SEN. DAYTON: Right. When the –
MR. TENET: I think we also said that we did not — I think I said publicly in one of these committees that we did not have command and control between these individuals and the regime.
SEN. DAYTON: So when the president stated in November of 2002 that Saddam was, quote, “dealing with,” close quote, al Qaeda; and at the U.N. Secretary Powell said that there was, quote, “A sinister nexus,” close quote, between Iraqi dictator and al Qaeda; and aboard the USS Abraham Lincoln on May 1st, the president called Saddam, and I quote, “ally,” close quote, of al Qaeda; were those accurate reflections of the information that you were providing?
MR. TENET: I think the information of concern at the time went to contacts with Iraqi regime members going back to the mid-’90s; training that had been provided by the Iraqi regime.
SEN. DAYTON: The president said that Saddam was dealing with al Qaeda.

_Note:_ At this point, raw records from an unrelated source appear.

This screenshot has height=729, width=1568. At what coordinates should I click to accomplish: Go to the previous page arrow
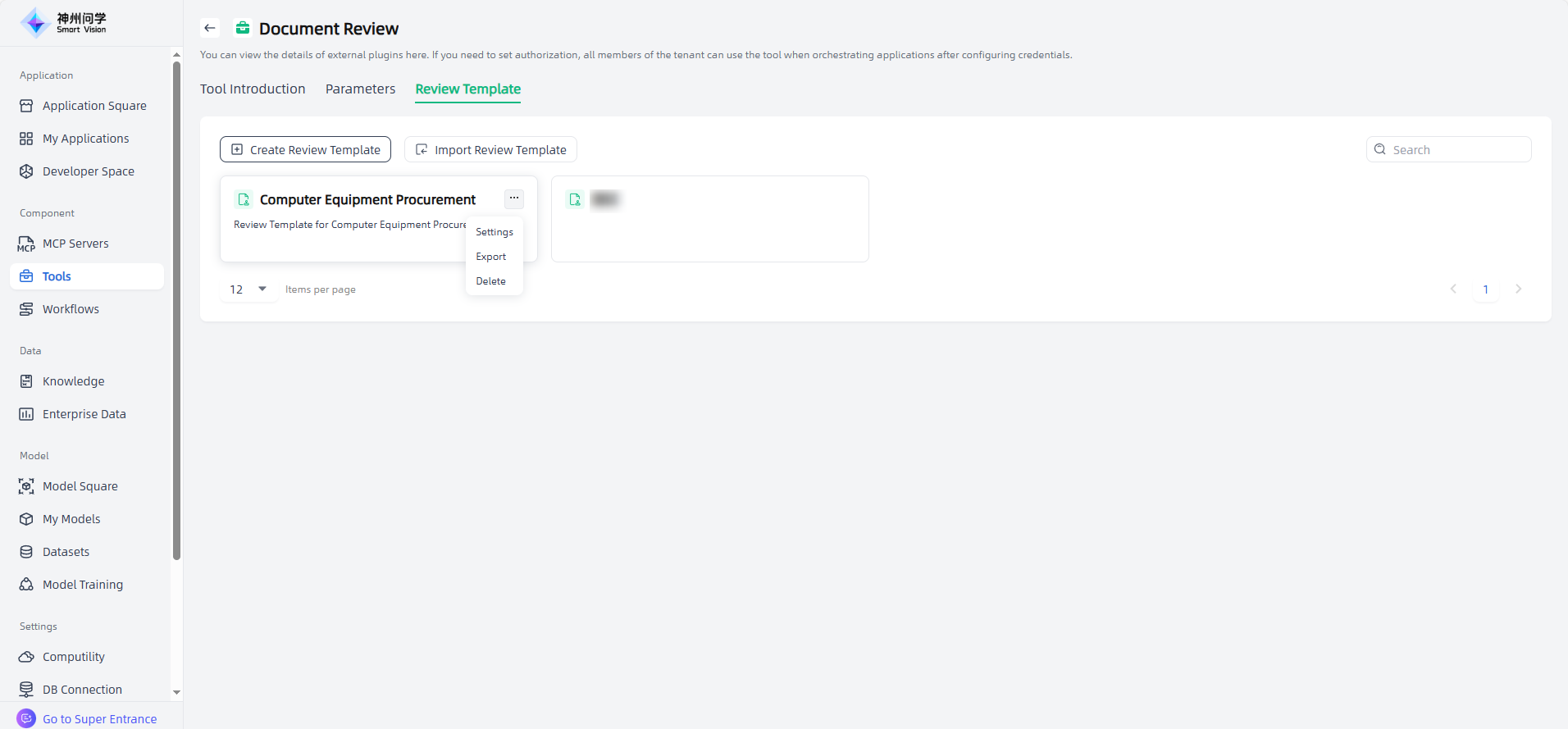coord(1453,289)
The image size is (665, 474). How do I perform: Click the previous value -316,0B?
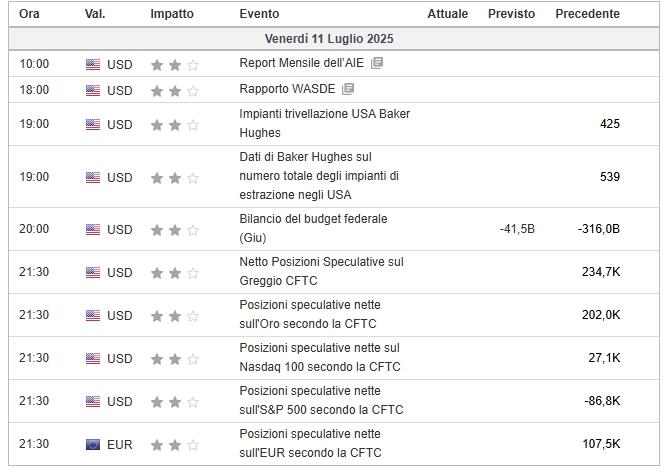(598, 229)
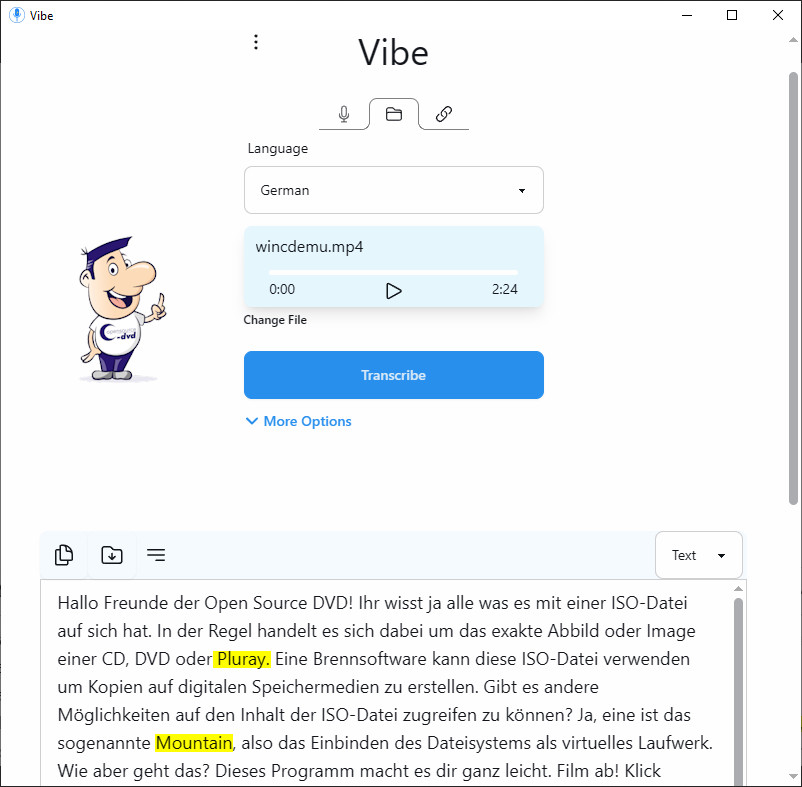The image size is (802, 787).
Task: Open the Text format dropdown
Action: pyautogui.click(x=698, y=555)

MR. TENET: Well, if they provided training, sir –
SEN. DAYTON: Current tense.
MR. TENET: — that would be dealing with, at the time. And then the whole question of the safe haven, or the fact that these people could operate in Iraq, I think I said in testimony before this committee, it was inconceivable to me that Zarqawi and two dozen EIJ operatives could be operating in Baghdad without Iraq knowing, although I posited we didn’t know about command, control and sustenance. So the safe haven argument was –

So what Tenet told the Senate was that 1) Saddam’s regime has provided training to al Qaeda; 2) Zarqawi is a “senior associate and collaborator” of al Qaeda; 3) Iraq knowingly gave Zarqaqi and his group “safe haven” to operate out of that country, such operations including, among others, the murder of an American diplomat; and 4) the CIA “didn’t know” whether Saddam’s regime commanded, controlled and sustained Zarqawi’s network. For the Times to cite this testimony as a refutation of the Bush administration’s claims of a relationship between Iraq and al Qaeda is an outrageous falsehood.

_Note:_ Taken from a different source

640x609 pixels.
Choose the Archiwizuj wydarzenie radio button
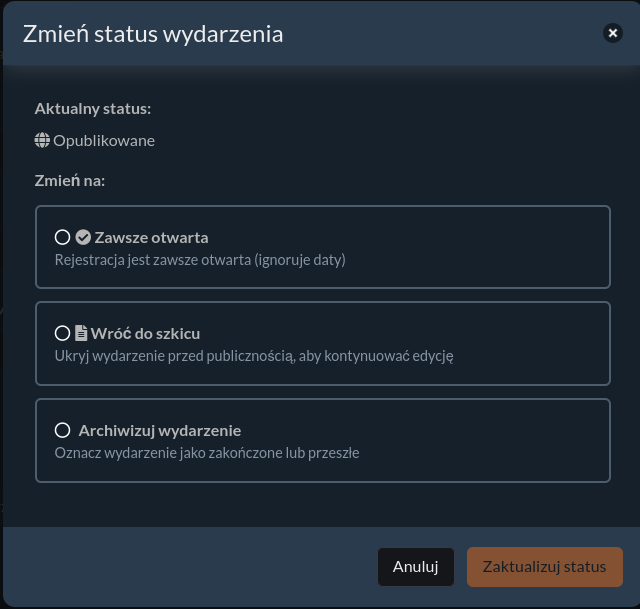(x=62, y=430)
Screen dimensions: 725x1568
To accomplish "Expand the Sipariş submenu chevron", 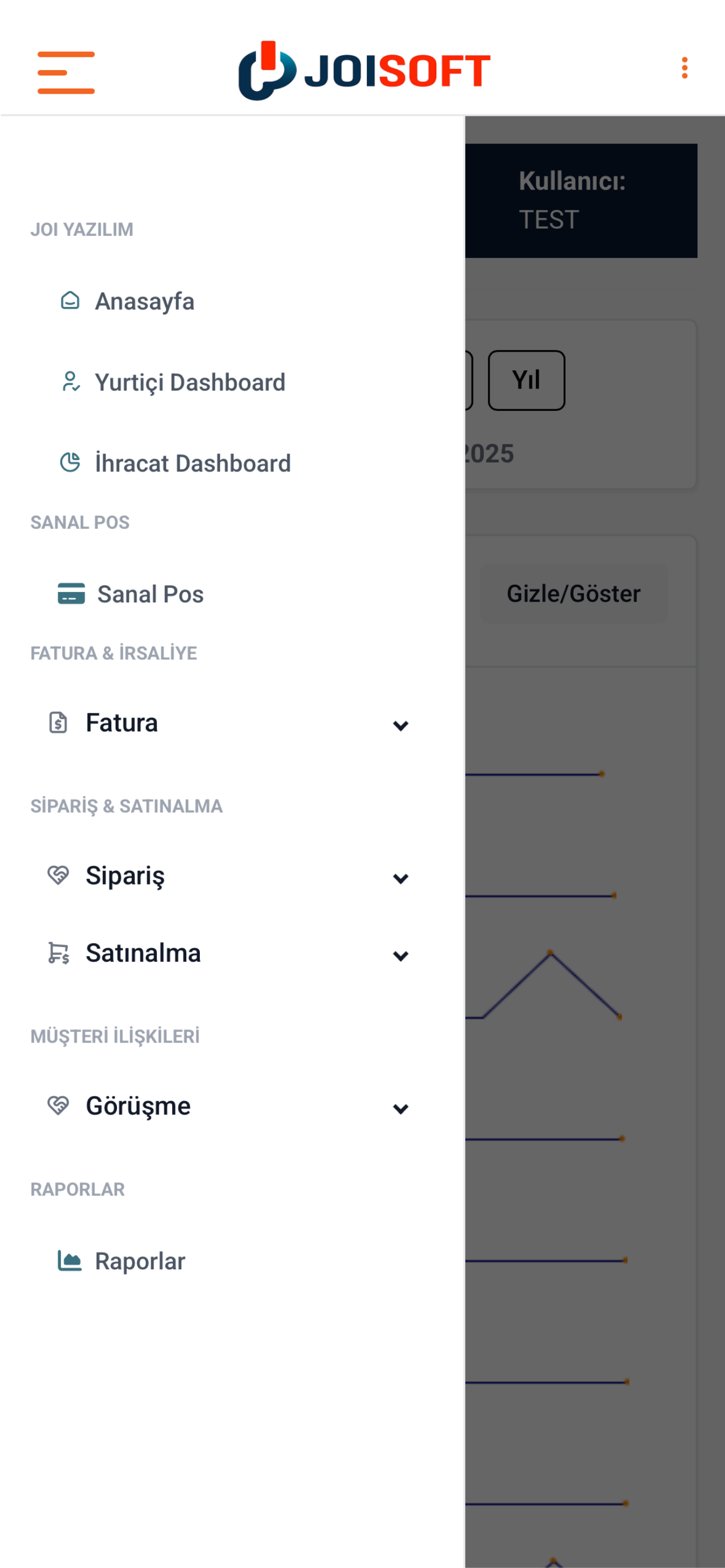I will point(400,878).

Note, too, the Times’ weird hair-splitting: the editorial insists that Zarqawi doesn’t operate “under the direction of” al Qaeda. What’s the point? Tenet says that Zarqawi is a “senior associate and collaborator” of al Qaeda. What’s the difference? In fact, as everyone knows (except maybe the Times), the administration’s successful war on al Qaeda has largely destroyed, fragmented and driven that organization underground, so that it is unclear to what extent al Qaeda, as a coherent organization, “directs” anyone.

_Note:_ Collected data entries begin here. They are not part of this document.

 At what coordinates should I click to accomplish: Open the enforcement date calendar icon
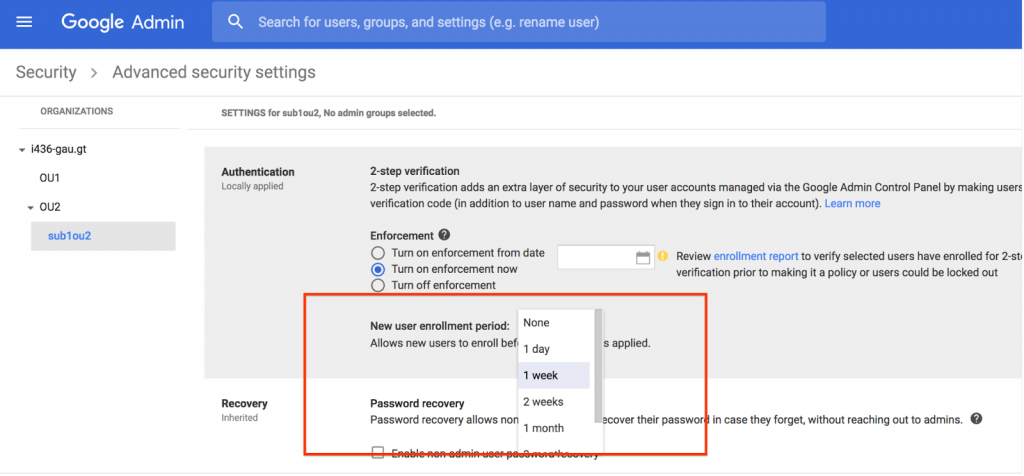tap(643, 258)
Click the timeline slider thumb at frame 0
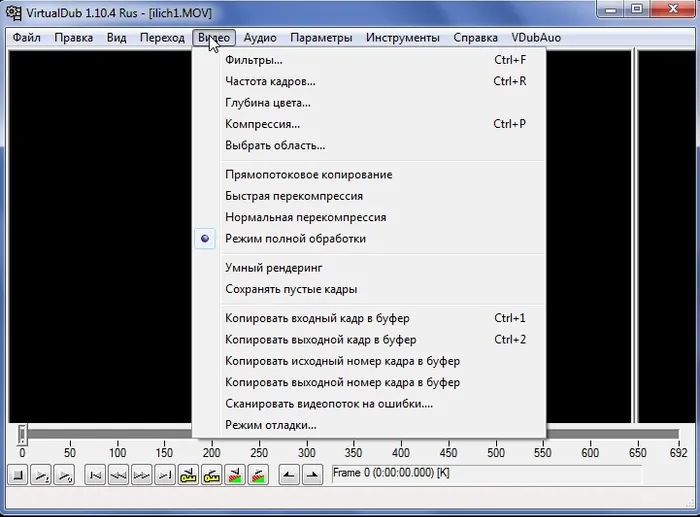The height and width of the screenshot is (517, 700). 22,434
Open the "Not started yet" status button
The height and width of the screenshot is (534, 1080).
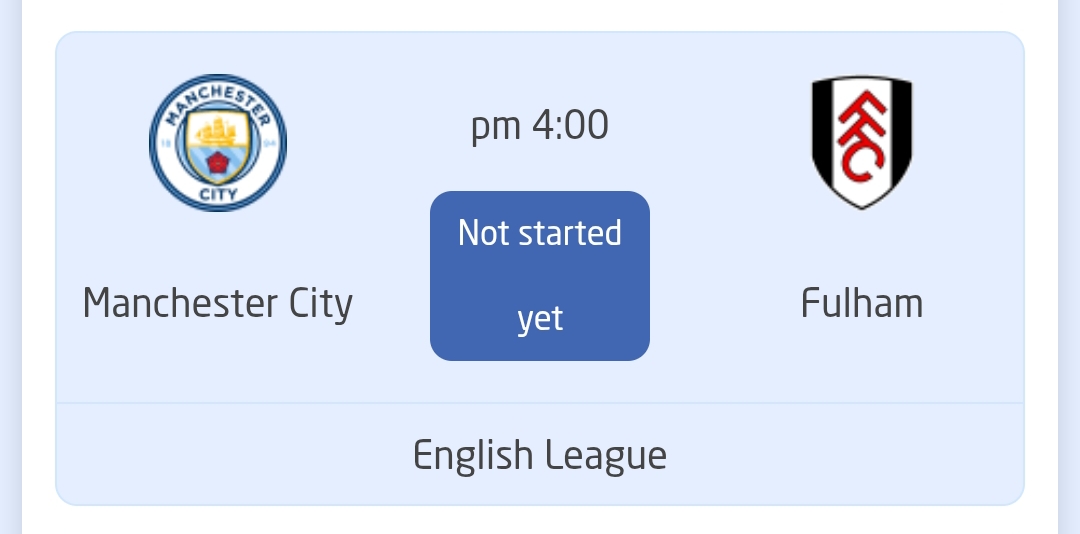click(x=540, y=276)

But Zarqawi’s willingness to take direction from Osama bin Laden (or whatever al Qaeda leaders are still alive) appears manifest from the conclusion of the letter he directed to al Qaeda’s leadership, via an al Qaeda operative, in February:

So if you agree with it and are convinced of the idea of killing the perverse sects, we stand ready as an army for you, to work under your guidance and yield to your command. Indeed, we openly and publicly swear allegiance to you by using the media, in order to exasperate the infidels and confirm to the adherents of faith that one day, the believers will revel in God’s victory. If you think otherwise, we will remain brothers, and disagreement will not destroy our cooperation and undermine our working together for what is best. We support jihad and wait for your response.

As a news organization, the New York Times is illegitimate. It no longer seeks to inform its readers; rather, its daily effort is to misinform and mislead them. You simply can’t believe anything you read in the Times.